Condamné pour avoir mis enceinte une fillette de 11 ans

le 08 février 2007 à 08h56 , mis à jour le 08 février 2007 à 12h04

Il bénéficie neammoins de suris, la cour ayant considéré qu'il n'y a pas eu viol. Il devra aussi verser 5000 euros de dommages et intérêts à la jeune mère.

Image d'archives/LCIImage d'archives © LCI

Un jeune militaire de 20 ans a été condamné dans la nuit de mercredi à jeudi à huit mois de prison avec sursis par le tribunal correctionnel de Boulogne-sur-Mer, dans le Pas-de-Calais, pour avoir eu une relation sexuelle avec une fillette de 11 ans, devenue mère neuf mois plus tard. Le jeune homme, qui a reconnu l'enfant, a par ailleurs été condamné à verser 5000 euros de dommages et intérêts à la jeune mère d'une fille de onze mois.

"C'est une décision sage, rendue dans la sérénité. Il a reconnu ne pas l'avoir repoussée, cela constitue une atteinte" sexuelle, a estimé à l'issue du procès l'avocate du prévenu, en précisant que son client n'avait pas l'intention de faire appel.

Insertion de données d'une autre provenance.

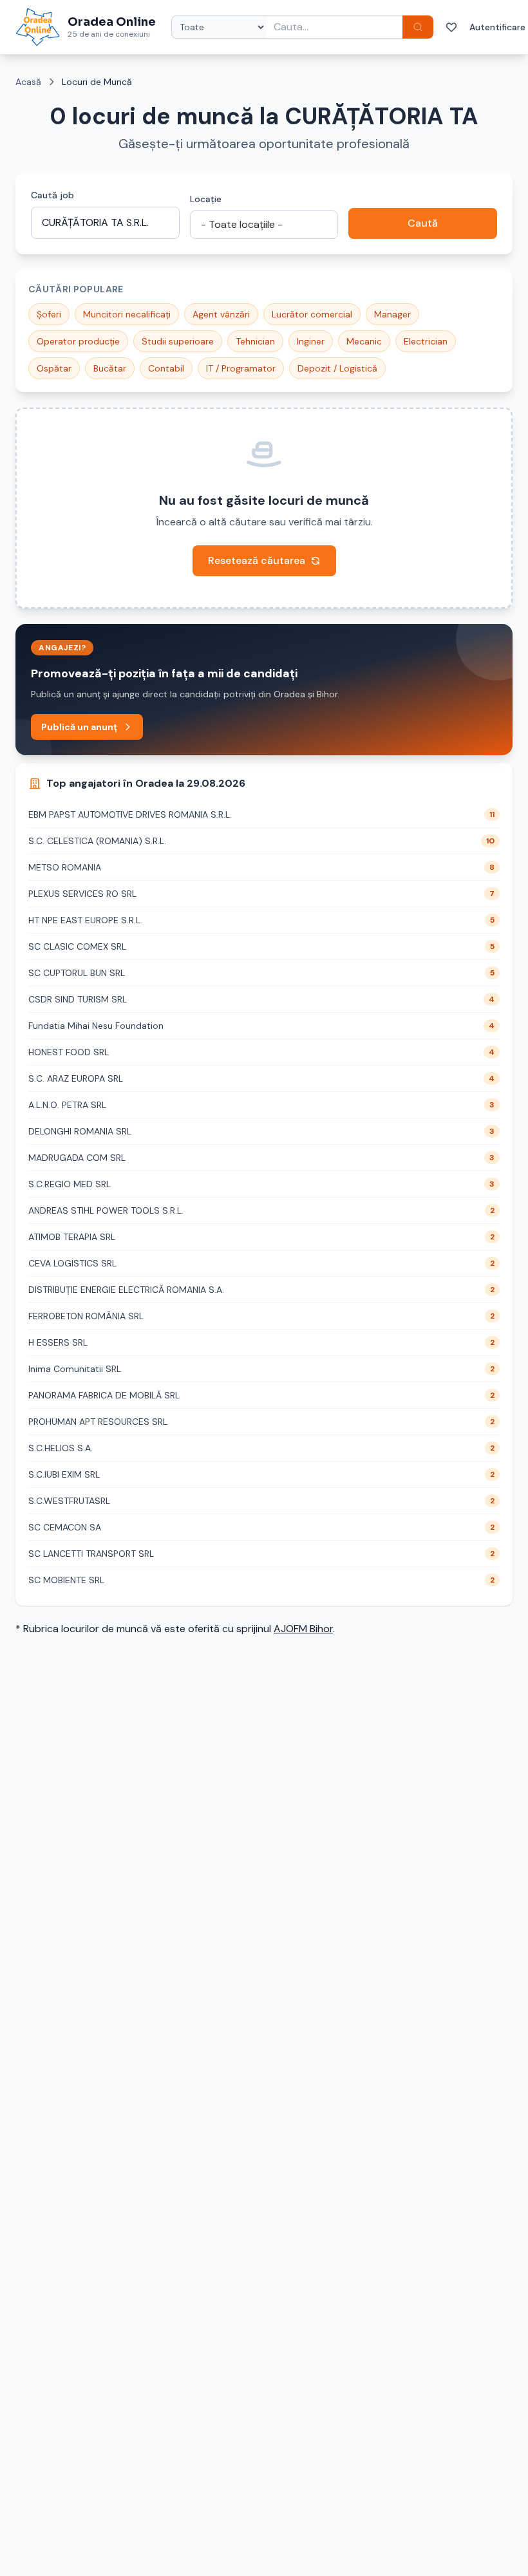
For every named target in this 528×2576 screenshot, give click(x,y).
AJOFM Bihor (303, 1628)
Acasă (28, 82)
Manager (392, 314)
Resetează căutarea (256, 560)
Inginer (311, 341)
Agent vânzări (221, 314)
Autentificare (497, 27)
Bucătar (109, 368)
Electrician (426, 341)
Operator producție (78, 341)
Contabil (166, 368)
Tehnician (255, 341)
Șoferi (49, 314)
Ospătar (54, 368)
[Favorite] (451, 27)
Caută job (52, 195)
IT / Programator (241, 368)
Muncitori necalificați (127, 314)
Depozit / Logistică (337, 368)
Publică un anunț (79, 727)
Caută (423, 223)
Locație (206, 199)
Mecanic (364, 341)
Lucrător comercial (312, 314)
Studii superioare (178, 341)
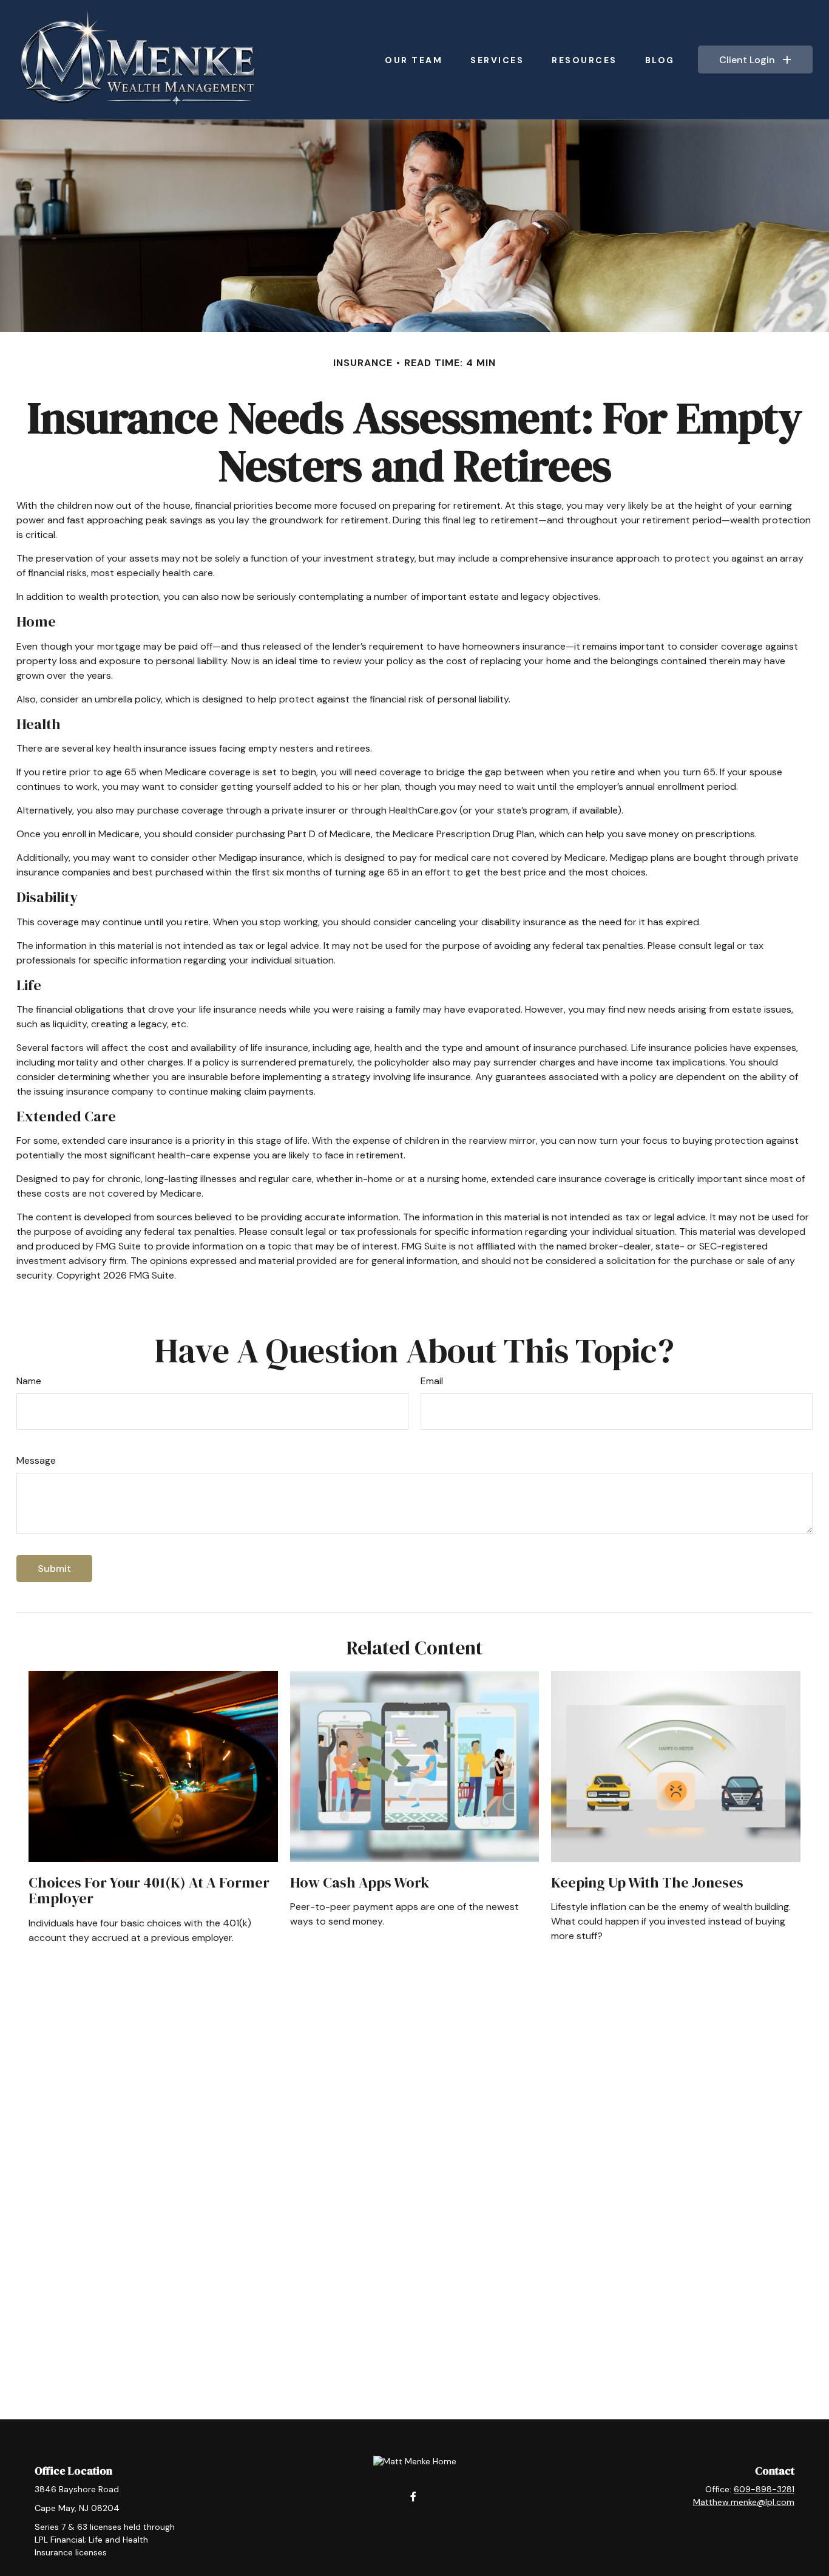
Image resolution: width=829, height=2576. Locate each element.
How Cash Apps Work (359, 1882)
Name (28, 1381)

Elle avait caché sa grossesse à son entourage

Aujourd'hui âgée de douze ans et demi, la jeune mère, au visage encore poupin, s'est présentée à l'audience accompagnée de son père. Si elle avait découvert sa grossesse quelques mois après sa relation avec le jeune homme, elle l'avait cachée à son entourage jusqu'à la fin. C'est en l'emmenant à l'hôpital pour ce qu'ils pensaient être une crise d'appendicite, que ses parents ont appris que leur fille s'apprêtait à accoucher. Agés de 28 ans, son père ouvrier et sa mère, une femme au foyer, ont eu quatre autres enfants.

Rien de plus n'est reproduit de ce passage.